● **Extracted information**
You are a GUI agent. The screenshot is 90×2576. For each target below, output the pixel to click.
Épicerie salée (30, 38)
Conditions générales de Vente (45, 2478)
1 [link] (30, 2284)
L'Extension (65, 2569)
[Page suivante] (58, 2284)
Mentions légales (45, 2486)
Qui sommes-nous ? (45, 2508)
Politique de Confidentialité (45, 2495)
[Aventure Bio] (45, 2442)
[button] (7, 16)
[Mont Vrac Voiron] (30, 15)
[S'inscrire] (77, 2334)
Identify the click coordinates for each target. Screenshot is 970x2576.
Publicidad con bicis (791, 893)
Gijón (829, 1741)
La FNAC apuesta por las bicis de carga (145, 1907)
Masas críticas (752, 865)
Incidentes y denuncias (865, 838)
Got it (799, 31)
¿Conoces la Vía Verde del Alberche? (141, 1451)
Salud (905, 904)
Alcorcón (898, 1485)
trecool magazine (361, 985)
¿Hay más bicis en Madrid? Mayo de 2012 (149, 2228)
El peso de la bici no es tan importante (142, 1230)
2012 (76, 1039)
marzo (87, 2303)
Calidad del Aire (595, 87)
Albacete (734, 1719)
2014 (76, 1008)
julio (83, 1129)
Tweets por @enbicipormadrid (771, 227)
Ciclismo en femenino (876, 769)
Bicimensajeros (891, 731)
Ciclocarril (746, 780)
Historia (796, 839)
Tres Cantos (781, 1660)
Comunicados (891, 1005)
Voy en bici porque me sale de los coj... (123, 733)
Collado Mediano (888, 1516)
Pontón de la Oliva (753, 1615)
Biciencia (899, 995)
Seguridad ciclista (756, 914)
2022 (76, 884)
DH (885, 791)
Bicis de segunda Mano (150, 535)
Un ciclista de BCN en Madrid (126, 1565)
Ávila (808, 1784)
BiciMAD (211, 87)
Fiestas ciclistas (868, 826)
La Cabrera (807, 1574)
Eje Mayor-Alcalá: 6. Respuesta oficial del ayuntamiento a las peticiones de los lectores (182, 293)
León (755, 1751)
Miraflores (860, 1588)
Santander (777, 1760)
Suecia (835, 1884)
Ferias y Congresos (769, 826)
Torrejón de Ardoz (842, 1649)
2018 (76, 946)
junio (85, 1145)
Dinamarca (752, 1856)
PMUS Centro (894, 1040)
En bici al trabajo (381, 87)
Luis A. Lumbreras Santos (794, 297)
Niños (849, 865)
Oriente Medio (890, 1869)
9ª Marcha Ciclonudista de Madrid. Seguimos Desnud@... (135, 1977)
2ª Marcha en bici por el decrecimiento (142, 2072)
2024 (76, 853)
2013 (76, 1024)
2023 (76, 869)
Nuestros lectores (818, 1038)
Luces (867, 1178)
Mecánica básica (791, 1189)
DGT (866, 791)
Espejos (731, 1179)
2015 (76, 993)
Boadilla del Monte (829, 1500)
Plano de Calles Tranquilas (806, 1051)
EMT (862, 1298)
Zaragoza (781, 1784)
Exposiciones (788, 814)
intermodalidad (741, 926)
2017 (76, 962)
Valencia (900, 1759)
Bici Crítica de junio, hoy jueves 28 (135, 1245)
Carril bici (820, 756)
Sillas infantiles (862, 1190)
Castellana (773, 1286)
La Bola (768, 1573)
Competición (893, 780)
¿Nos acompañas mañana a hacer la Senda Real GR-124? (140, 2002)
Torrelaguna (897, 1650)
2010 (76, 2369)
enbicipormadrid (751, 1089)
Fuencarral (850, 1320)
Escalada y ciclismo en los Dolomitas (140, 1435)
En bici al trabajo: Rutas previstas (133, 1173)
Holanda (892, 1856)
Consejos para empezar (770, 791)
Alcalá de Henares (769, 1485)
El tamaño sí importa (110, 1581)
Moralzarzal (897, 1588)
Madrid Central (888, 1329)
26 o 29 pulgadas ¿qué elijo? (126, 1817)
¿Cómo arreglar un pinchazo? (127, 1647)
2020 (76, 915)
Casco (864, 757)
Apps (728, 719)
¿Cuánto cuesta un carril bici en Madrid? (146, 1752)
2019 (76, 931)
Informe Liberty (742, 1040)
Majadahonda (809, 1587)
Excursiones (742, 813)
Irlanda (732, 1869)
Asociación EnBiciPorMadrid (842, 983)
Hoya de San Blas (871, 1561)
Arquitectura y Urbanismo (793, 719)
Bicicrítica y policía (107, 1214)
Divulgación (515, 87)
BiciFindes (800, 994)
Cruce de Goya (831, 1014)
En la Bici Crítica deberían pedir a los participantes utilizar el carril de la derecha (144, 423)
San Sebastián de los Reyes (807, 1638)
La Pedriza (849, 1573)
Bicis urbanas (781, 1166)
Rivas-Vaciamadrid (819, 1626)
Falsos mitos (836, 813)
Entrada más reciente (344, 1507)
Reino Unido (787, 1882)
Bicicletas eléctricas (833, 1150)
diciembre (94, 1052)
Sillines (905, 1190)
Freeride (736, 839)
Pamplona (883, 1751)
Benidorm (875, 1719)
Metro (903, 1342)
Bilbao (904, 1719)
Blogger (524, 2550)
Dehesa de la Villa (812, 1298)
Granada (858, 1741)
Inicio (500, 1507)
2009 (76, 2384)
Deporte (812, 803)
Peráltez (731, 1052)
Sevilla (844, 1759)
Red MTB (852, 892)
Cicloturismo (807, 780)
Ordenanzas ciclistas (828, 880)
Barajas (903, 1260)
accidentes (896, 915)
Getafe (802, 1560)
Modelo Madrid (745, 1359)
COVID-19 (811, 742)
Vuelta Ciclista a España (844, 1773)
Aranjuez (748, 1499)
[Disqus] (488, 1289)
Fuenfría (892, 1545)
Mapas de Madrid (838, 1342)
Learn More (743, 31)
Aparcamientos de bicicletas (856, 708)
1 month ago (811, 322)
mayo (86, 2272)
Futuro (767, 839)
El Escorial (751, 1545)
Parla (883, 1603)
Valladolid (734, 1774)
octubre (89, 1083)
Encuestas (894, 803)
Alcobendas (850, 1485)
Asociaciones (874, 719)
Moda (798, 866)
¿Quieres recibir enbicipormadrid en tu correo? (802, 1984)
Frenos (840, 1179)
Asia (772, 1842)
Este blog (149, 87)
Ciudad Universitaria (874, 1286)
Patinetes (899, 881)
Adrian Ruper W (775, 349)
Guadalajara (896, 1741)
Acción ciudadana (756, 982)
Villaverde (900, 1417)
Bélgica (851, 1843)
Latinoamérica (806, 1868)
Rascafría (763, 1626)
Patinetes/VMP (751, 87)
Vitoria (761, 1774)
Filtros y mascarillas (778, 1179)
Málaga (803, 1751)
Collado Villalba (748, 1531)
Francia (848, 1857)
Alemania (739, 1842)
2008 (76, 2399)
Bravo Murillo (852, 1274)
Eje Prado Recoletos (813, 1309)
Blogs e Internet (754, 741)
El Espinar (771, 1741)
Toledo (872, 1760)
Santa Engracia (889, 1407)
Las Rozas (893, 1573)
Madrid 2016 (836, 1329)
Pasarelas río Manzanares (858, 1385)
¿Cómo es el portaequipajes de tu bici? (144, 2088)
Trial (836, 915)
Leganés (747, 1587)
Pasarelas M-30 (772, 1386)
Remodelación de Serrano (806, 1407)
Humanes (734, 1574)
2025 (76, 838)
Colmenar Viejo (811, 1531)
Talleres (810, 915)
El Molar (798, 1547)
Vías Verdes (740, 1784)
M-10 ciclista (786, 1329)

● **Task description**
Look through the records and gather every line containing "each".

● **Response box**
You are a GUI agent. The screenshot is 90×2576. For each target below, output the pixel to click.
Identify the click coordinates for each target. Screenshot is 970x2576.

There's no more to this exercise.